Protein Folding and Stability Antibody Sampler Kit

Background

The small regulatory protein ubiquitin is often covalently linked to many cellular proteins, labeling these targeted proteins for proteasome-mediated degradation. Ubiquitin is first activated by forming a thiolester complex with the E1 activation component. Activated ubiquitin is subsequently transferred to the ubiquitin-carrier protein E2, and then to an E3 ubiquitin ligase for final delivery to the ε-NH2 of the target protein lysine residue (1). The ubiquitin-proteasome pathway has been implicated in a wide range of both normal biological processes and diseases (2,3).

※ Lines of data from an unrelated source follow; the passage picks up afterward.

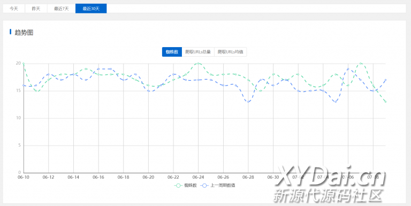Viewport: 411px width, 206px height.
Task: Click the blue peak point at 07-06
Action: coord(348,69)
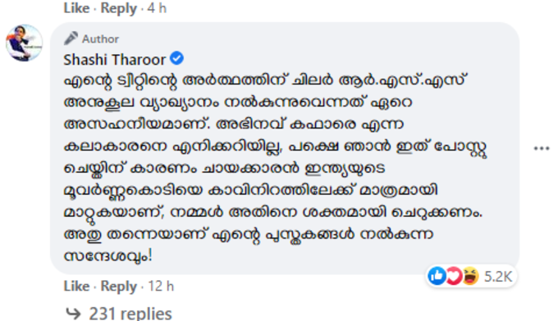Click the Author label text

click(x=100, y=38)
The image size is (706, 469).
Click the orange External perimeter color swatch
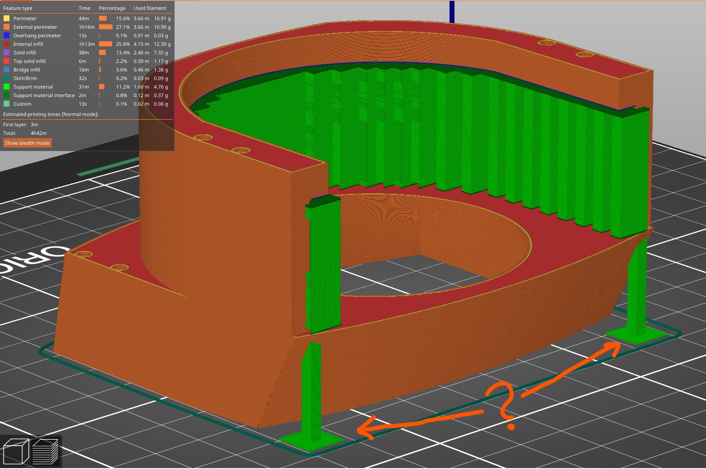tap(6, 27)
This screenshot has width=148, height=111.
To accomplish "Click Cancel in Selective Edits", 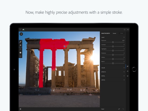I will [x=114, y=33].
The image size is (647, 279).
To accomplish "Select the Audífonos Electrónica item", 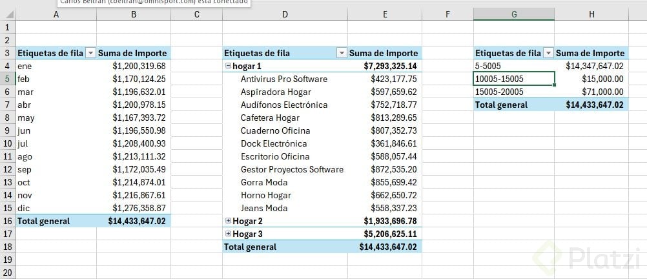I will (x=284, y=105).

The ubiquitin-like protein family contains three small ubiquitin-related modifier proteins (SUMO-1, -2 and -3), neural precursor cell-expressed developmentally down-regulated protein 8 (NEDD8) and interferon-stimulated 15 kDa protein (ISG15) (4-6). Their covalent attachment to target proteins is a reversible, multi-step process that is analogous to protein ubiquitination. Mature molecules are linked to the activating enzyme E1, conjugated to E2 and ligated to the target proteins by E3 (7-10). Ubiquitin is the predominant regulator for the degradation of a wide range of target proteins (8) while SUMO, NEDD8 and ISG15 modify a limited set of substrates to regulate various other biological processes (4, 11-18).

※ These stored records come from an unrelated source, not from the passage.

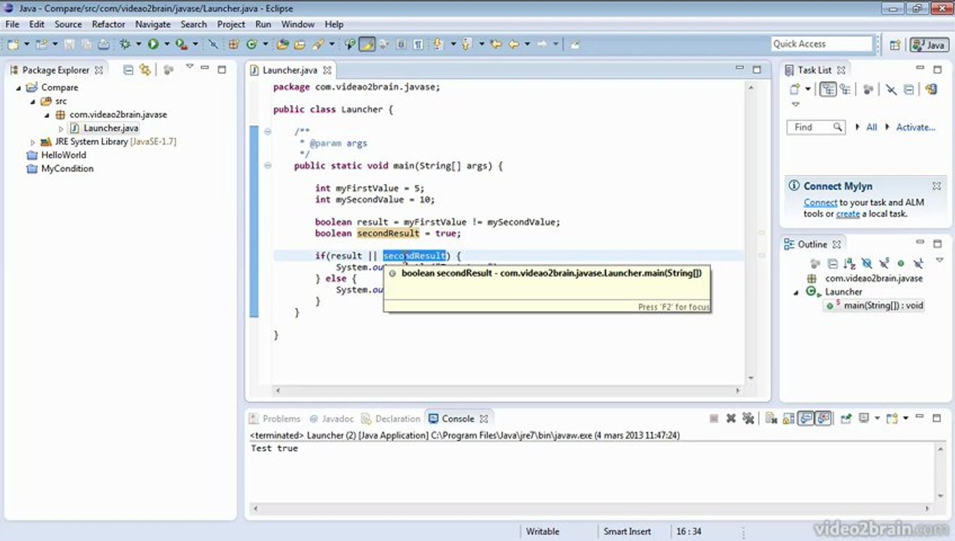Click the Clear Console icon
The height and width of the screenshot is (541, 955).
click(x=771, y=419)
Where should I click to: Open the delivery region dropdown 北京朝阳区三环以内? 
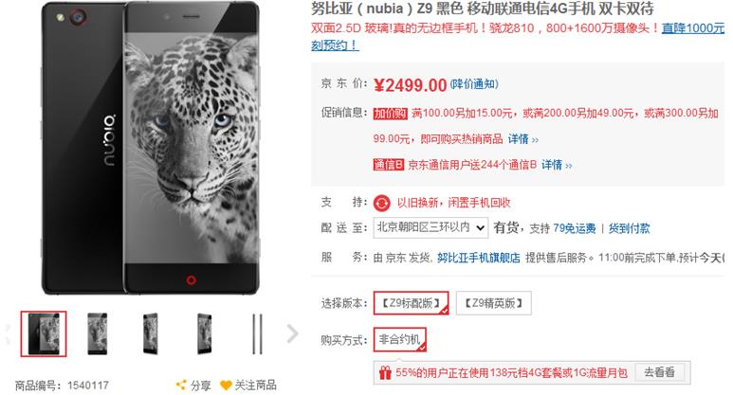[x=431, y=228]
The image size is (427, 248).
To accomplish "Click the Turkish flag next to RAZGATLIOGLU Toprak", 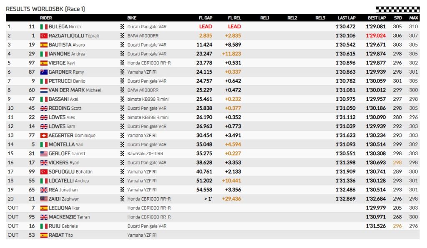I will point(43,36).
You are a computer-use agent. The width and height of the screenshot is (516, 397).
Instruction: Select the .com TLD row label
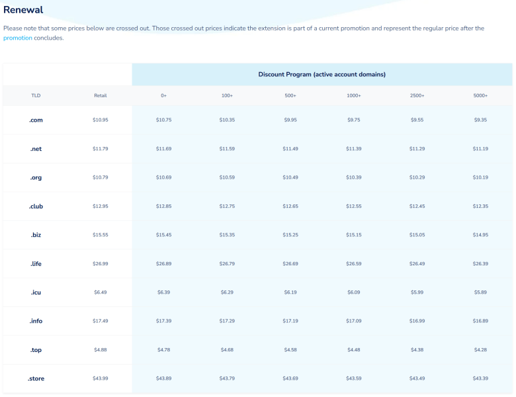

During ubiquitination, the combinatorial interaction of different E2 and E3 proteins produces variable substrate specificity (4). UBC3 and UBC3B are E2 ubiquitin-carrier proteins (19, 20). The SCF (Skp1/CUL1/F-box) E3 ubiquitin ligase protein complex is composed of three protein components, including the S phase kinase associated protein 1 (Skp1), Cullin homolog 1 (CUL1) and the Skp2 F-box protein (21-23).